To run 896 gpu threads as one worker, and multiple workers in parallel, does not pay off. There is an 12x slow down when increasing from 64 to 896 threads. Actually this seems only natural, but i thought the multiple threads would handle somehow the memory latency better.
The overall performance of the v0400 design was satisfactory, only the nps per worker was too low, but maybe i can couple up to 1024 gpu threads to one worker, used to infere the ANN faster?
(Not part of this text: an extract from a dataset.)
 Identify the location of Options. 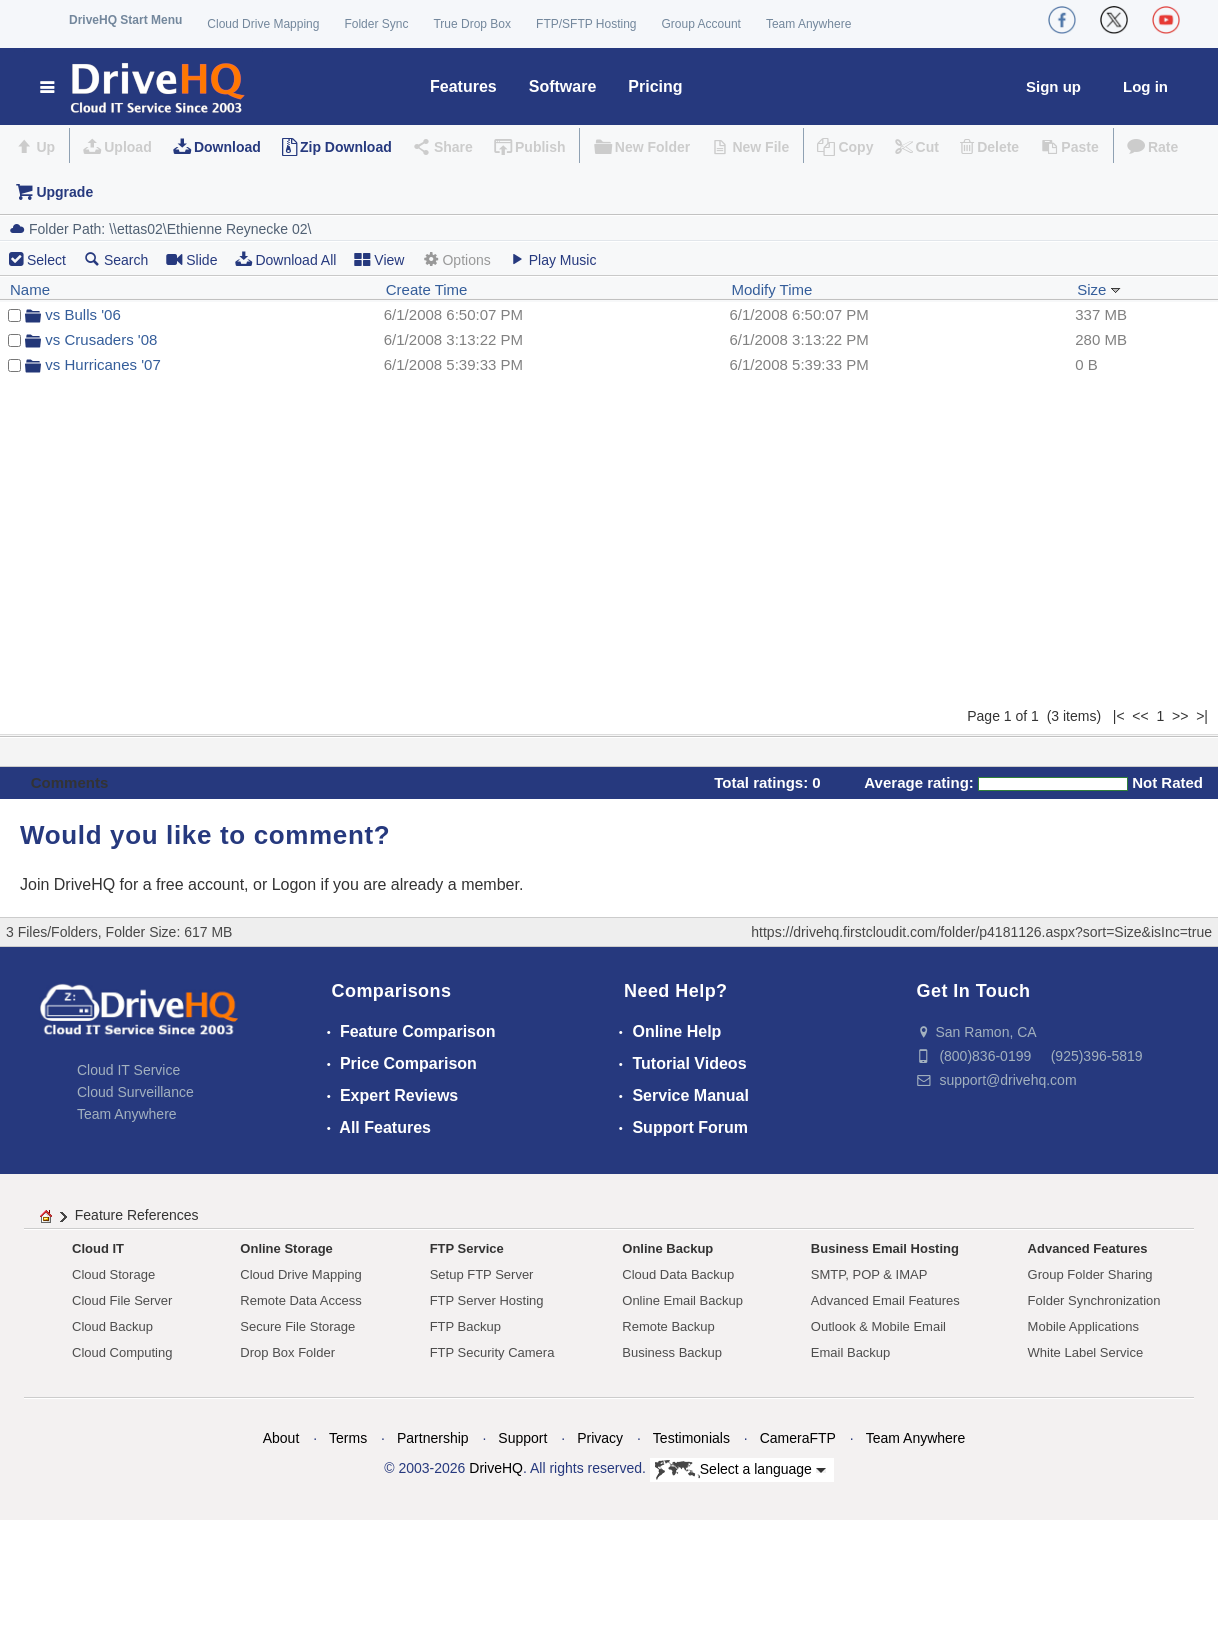
(456, 259).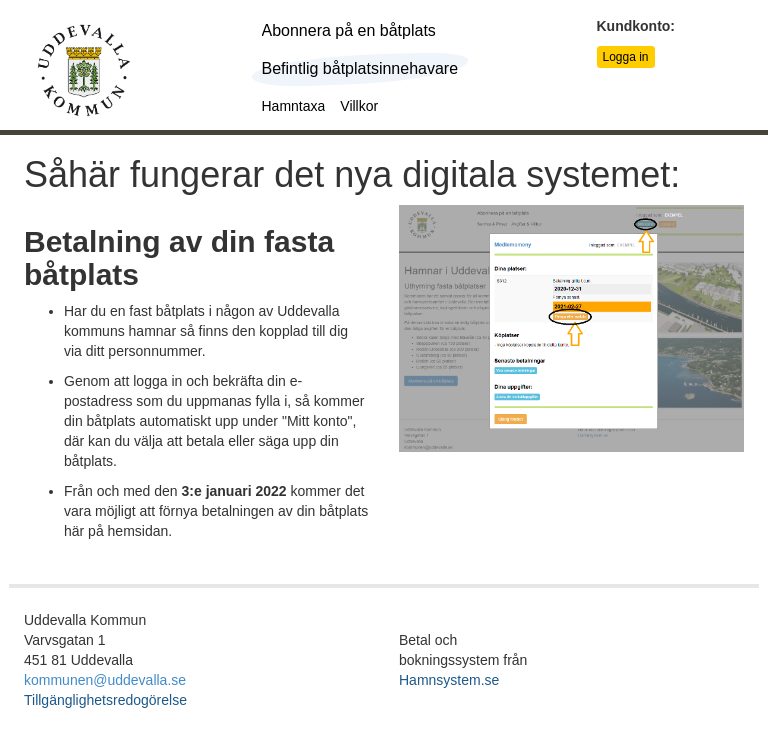  What do you see at coordinates (105, 680) in the screenshot?
I see `kommunen@uddevalla.se` at bounding box center [105, 680].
Benchs will tell...
Okay, some further, not so quick n dirty, benchmarks showed
~240 nps for Nvidia GTX 750 and
~120 nps for AMD Fury X
I assume on modern gpus about 200 nps per worker.
While NN cache could be able to double these values, this is imo a bit too slow for the intended search algorithm, considering about 36x10 qsearch positions on average per expanded node, one worker would need about a second to get a node score.
Back to pen n paper.
wip...will take some time...
* GPGPU device based
- host handles only the IO, search and ANN inference on gpu
- gpu computation will be limited by node count to about 1 second per
repeated iteration, to avoid any system timeouts
* parallel BestFirstMiniMax-Search on gpu
- game tree in gpu memory
- best node selected via score + UCT formula (visit count based)
- AlphaBeta Q-Search performed at leafnodes to get a node score
* multiple small MLP neural networks
- about 4 million weights per network
- 30 networks in total, split by piece count
* trained via TD-leaf by pgn games
- 6/7 men EGTB could be used for training?
* 64 gpu threads are coupled to one worker
- used during move gen, move pick and ANN eval in parallel
- gpu core count depended from 64 workers to 2048 workers in total
Some quick and dirty benchmarks showed that with this design ~1 Knps per worker is possible.